Although I admit my exposure to foreign films is miniscule, it is pretty much a guarantee that any film set in France, in particular Paris, is going to pique my interest.
Italian Paolo is content with his life. He lives with his German girlfriend Greta in Paris, has a steady job as a tour bus driver and a dependable if not so good advisor in English friend Derek. After finally proposing to Greta, he finds himself continually crossing paths with the lovely Cecile. Although he is in love with Greta, Paolo cannot helped but be intrigued by the girl riding the bicycle. One day, while in pursuit of her, he accidentally hits her with his bus, which throws his life completely off course.
At the hospital, he informs the nurse that Cecile is his wife so that he can get information on her condition, (a la While You Were Sleeping). When the nurse escorts him into Cecile’s room, her young children immediately greet him with hugs and cries of “Papa!” You see, Cecile has always told her children that their father is off fighting dragons, but when he returns they will know him because he speaks English. Upon her release from the hospital, Paolo takes Cecile and the children to their home and finds himself in the predicament of caring for her and the children secretly while also trying to maintain his relationship with Greta, who begins to suspect that Paolo is hiding something important from her.
This little romantic comedy is quite entertaining. Despite the fact that the film puts Paolo through the ringer emotionally and physically (he is essentially maintaining two households and lifestyles), it has an overall lighthearted feel. Paolo’s deception could make the viewer and the other film characters angry and distrustful of him, yet we catch glimpses of his true character as he cares for Cecile, falls in love with her children, while also coming to the realization that the grass is not always greener on the other side.
The other actors in this film all play their individual roles to perfection, and it is through their eyes that we see the real Paolo. The actress who plays the German Greta reminded me very much of Amy Adams, not only in appearance but in some of her mannerisms. Her Greta does a great job in handling her suspicions of her fiance while also continuing to speak of Paolo with respect.

[Data provided]
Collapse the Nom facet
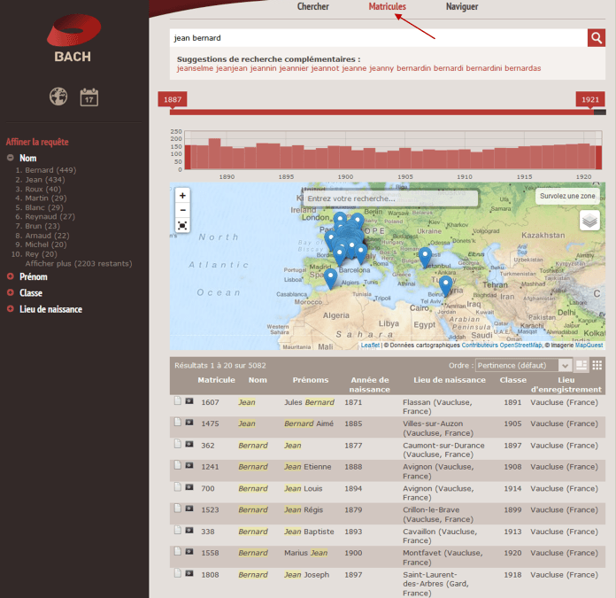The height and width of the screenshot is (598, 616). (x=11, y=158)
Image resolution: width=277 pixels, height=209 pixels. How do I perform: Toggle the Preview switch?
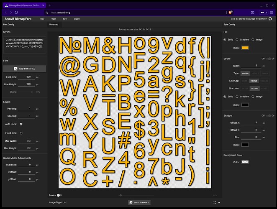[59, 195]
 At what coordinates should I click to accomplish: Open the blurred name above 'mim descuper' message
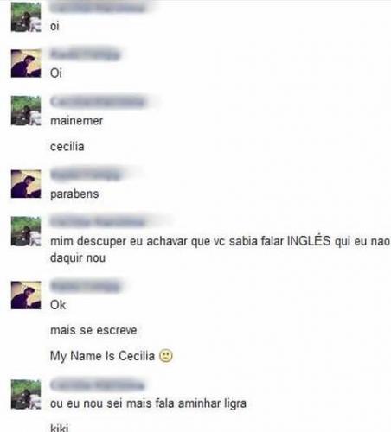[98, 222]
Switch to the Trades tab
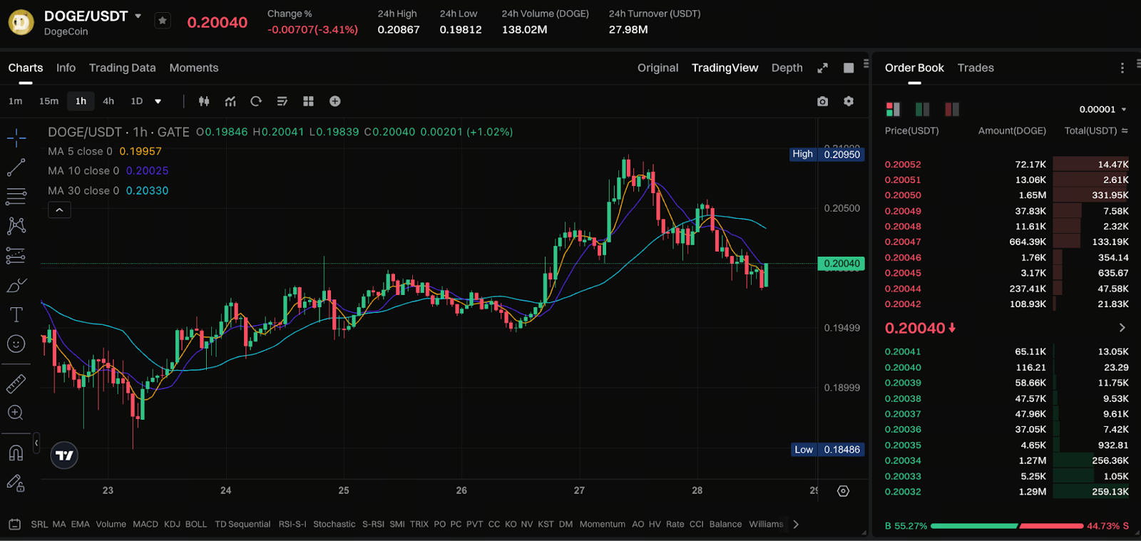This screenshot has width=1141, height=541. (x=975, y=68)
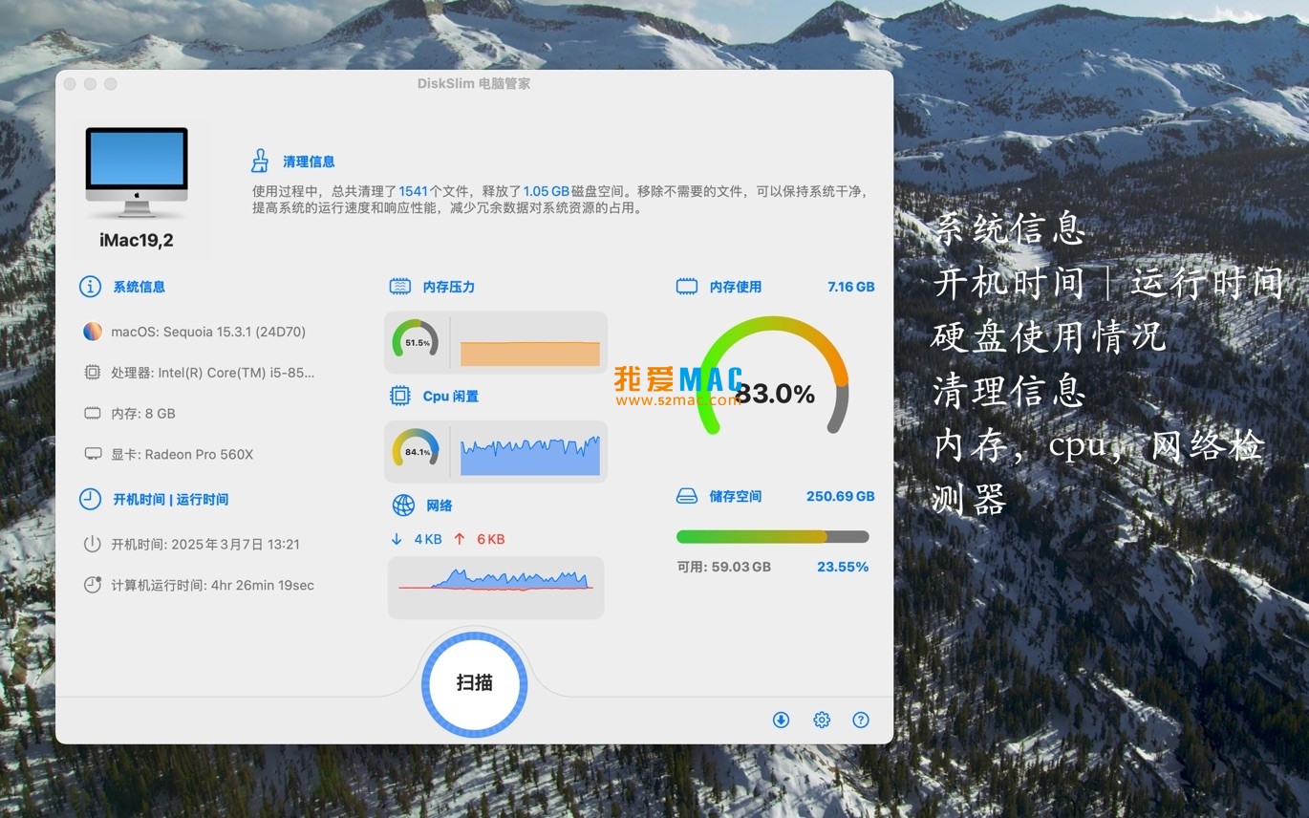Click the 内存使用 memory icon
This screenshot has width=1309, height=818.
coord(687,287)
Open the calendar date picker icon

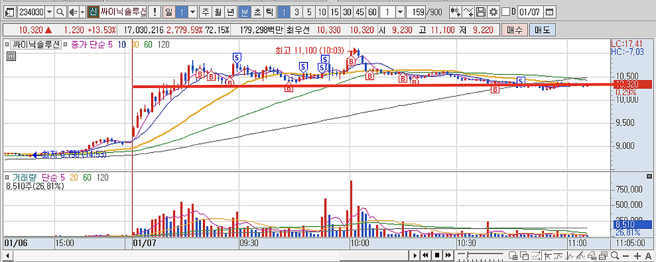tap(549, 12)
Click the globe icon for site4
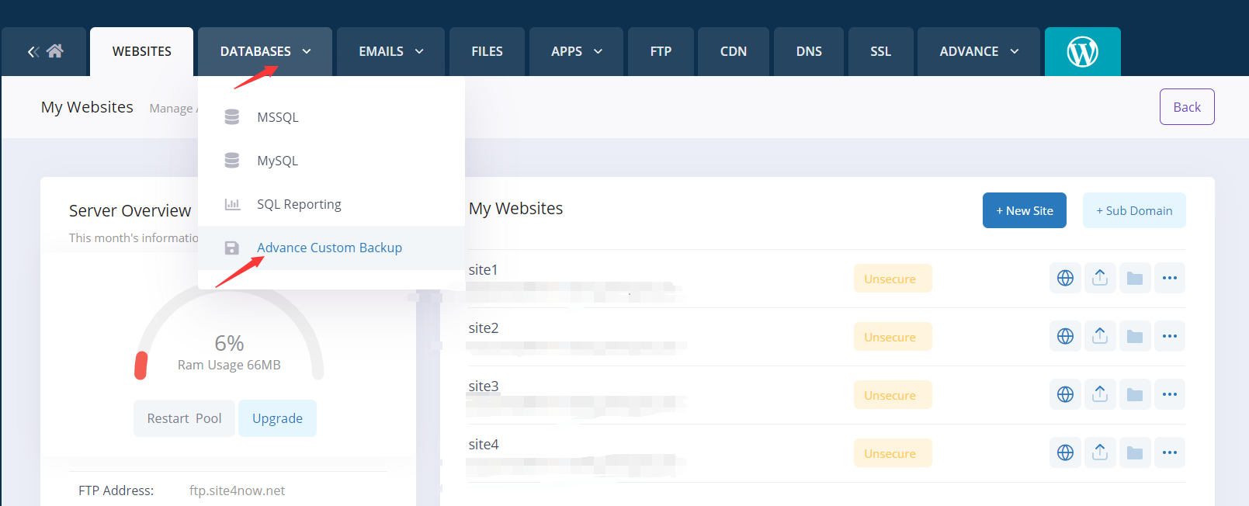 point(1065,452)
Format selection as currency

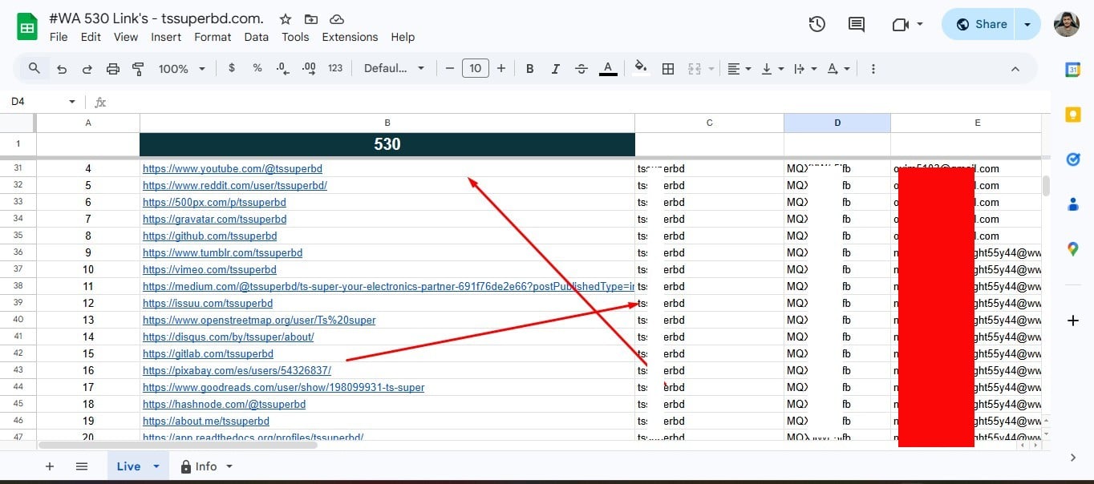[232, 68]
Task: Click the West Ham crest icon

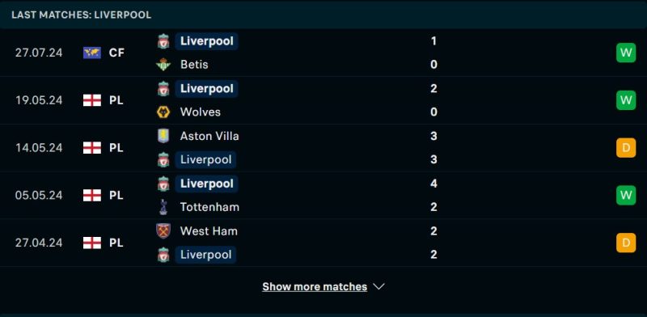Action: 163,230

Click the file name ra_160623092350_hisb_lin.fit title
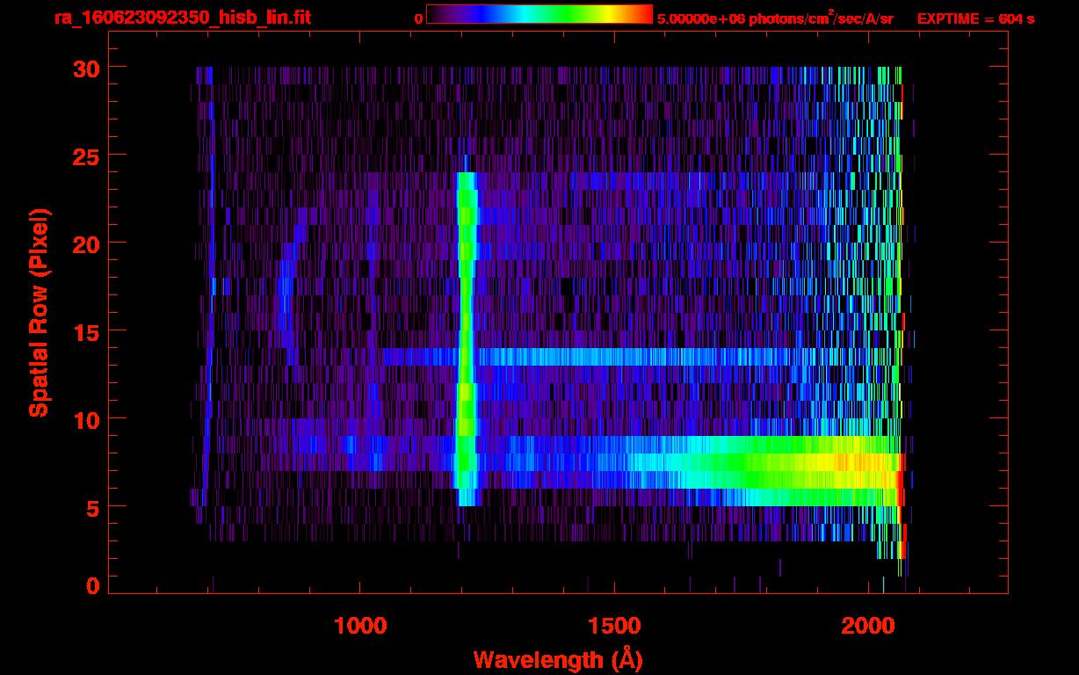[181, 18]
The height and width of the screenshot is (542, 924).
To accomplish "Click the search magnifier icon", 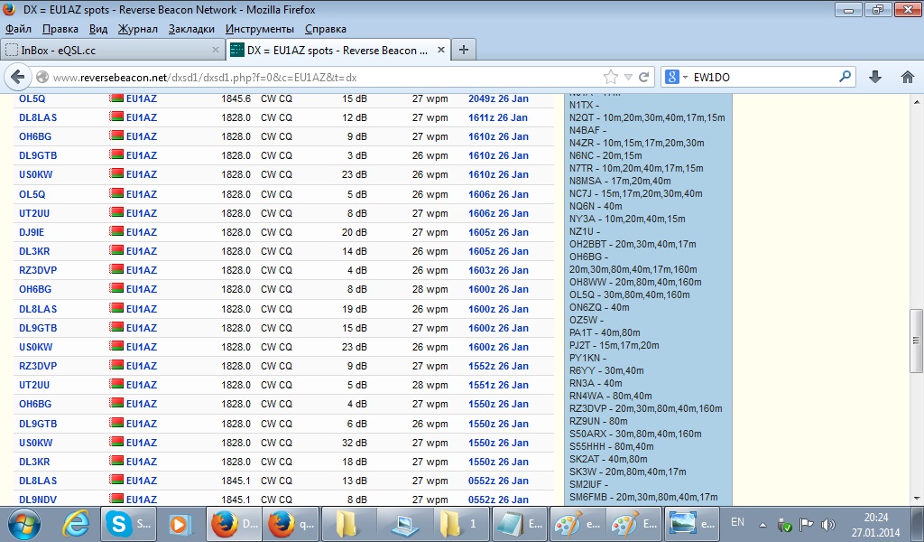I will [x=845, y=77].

[Task 1]
Name every character in the film review who is referred to by name.
[Task 2]
Resume the film review about the Paris romantic comedy, starting right after its final sentence.
The items play no part in what follows and can be set aside.

[Final answer 1]
Paolo, Greta, Derek, Cecile

[Final answer 2]
The only face that was familiar to me was English actor Paddy Considine who plays Paolo’s friend Derek. He gets to play one of my favorite funny scenes in the film when some strangers stop him to ask for directions on the street and have the gall to speak to him in English.
I love that Girl on a Bicycle is set in Paris, but I also appreciated the international cast. Not only do we have French citizens speaking French, but we also get an Italian, a German and an Englishman who all break out into their own languages from time to time, which is part of the film’s charm. America may be the world’s melting pot, but this little movie is truly international and the first time I’ve seen this displayed so effortlessly on film. In fact, even though this is a foreign film, I was continually surprised by the fact that the dialogue is mainly English. One thing that really tickled me was the few little stereotypical jokes that were made about Germans. These are some of the same jokes I’ve heard in my own German household.
Although this is a sweet film, I will caution you that there is some swearing as well as a few sex scenes and one instance of female nudity. The nude scene is not sexual in nature and I suppose is more common in foreign films. The sex scenes are not particularly graphic, nothing more than we’ve seen in American films, but still I would have preferred the film had avoided these scenes as they are not necessary to the story.
This film is currently streaming for free with Amazon Prime.